§ What you will do
Each entry must be output once more without any change.

Source data
******
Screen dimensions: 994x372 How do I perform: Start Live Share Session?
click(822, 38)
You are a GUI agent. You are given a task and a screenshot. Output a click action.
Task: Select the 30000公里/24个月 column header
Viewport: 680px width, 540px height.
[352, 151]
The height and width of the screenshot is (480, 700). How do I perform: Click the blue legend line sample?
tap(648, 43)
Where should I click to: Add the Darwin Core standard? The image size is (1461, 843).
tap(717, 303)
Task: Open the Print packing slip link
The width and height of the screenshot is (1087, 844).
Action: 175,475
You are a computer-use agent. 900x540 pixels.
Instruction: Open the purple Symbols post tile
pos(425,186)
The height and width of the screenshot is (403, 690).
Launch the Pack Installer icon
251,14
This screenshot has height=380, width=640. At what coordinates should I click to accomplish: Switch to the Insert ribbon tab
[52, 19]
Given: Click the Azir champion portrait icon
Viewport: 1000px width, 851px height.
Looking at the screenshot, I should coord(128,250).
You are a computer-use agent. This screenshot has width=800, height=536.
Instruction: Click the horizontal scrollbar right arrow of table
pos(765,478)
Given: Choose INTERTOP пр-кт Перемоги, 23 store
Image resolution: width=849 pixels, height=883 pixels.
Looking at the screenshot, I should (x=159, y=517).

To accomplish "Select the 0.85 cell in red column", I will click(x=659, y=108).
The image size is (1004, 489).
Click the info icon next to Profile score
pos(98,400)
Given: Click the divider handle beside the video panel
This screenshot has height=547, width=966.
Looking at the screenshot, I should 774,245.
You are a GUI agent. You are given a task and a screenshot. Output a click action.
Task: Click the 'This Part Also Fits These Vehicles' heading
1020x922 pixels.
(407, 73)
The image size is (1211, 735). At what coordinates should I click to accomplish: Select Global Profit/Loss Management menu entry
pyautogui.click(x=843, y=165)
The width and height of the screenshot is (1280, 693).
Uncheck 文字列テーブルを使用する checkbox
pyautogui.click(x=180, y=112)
******
§ Written solution
Screen dimensions: 994x372 How do I perform: Start Live Share Session?
click(822, 38)
You are a GUI agent. You are given a task and a screenshot. Output a click action.
Task: Select the 30000公里/24个月 column header
Viewport: 680px width, 540px height.
[352, 151]
The height and width of the screenshot is (480, 700). How do I perform: Click the blue legend line sample?
tap(648, 43)
Where should I click to: Add the Darwin Core standard? The image size is (1461, 843).
tap(717, 303)
Task: Open the Print packing slip link
The width and height of the screenshot is (1087, 844).
Action: 175,475
You are a computer-use agent. 900x540 pixels.
Instruction: Open the purple Symbols post tile
pos(425,186)
The height and width of the screenshot is (403, 690).
Launch the Pack Installer icon
251,14
This screenshot has height=380, width=640. At what coordinates should I click to accomplish: Switch to the Insert ribbon tab
[52, 19]
Given: Click the Azir champion portrait icon
Viewport: 1000px width, 851px height.
Looking at the screenshot, I should coord(128,250).
You are a computer-use agent. This screenshot has width=800, height=536.
Instruction: Click the horizontal scrollbar right arrow of table
pos(765,478)
Given: Choose INTERTOP пр-кт Перемоги, 23 store
Image resolution: width=849 pixels, height=883 pixels.
Looking at the screenshot, I should (x=159, y=517).

To accomplish "Select the 0.85 cell in red column", I will click(x=659, y=108).
The image size is (1004, 489).
Click the info icon next to Profile score
pos(98,400)
Given: Click the divider handle beside the video panel
This screenshot has height=547, width=966.
Looking at the screenshot, I should 774,245.
You are a GUI agent. You are given a task and a screenshot. Output a click action.
Task: Click the 'This Part Also Fits These Vehicles' heading
1020x922 pixels.
(407, 73)
The image size is (1211, 735). At what coordinates should I click to accomplish: Select Global Profit/Loss Management menu entry
pyautogui.click(x=843, y=165)
The width and height of the screenshot is (1280, 693).
Uncheck 文字列テーブルを使用する checkbox
pyautogui.click(x=180, y=112)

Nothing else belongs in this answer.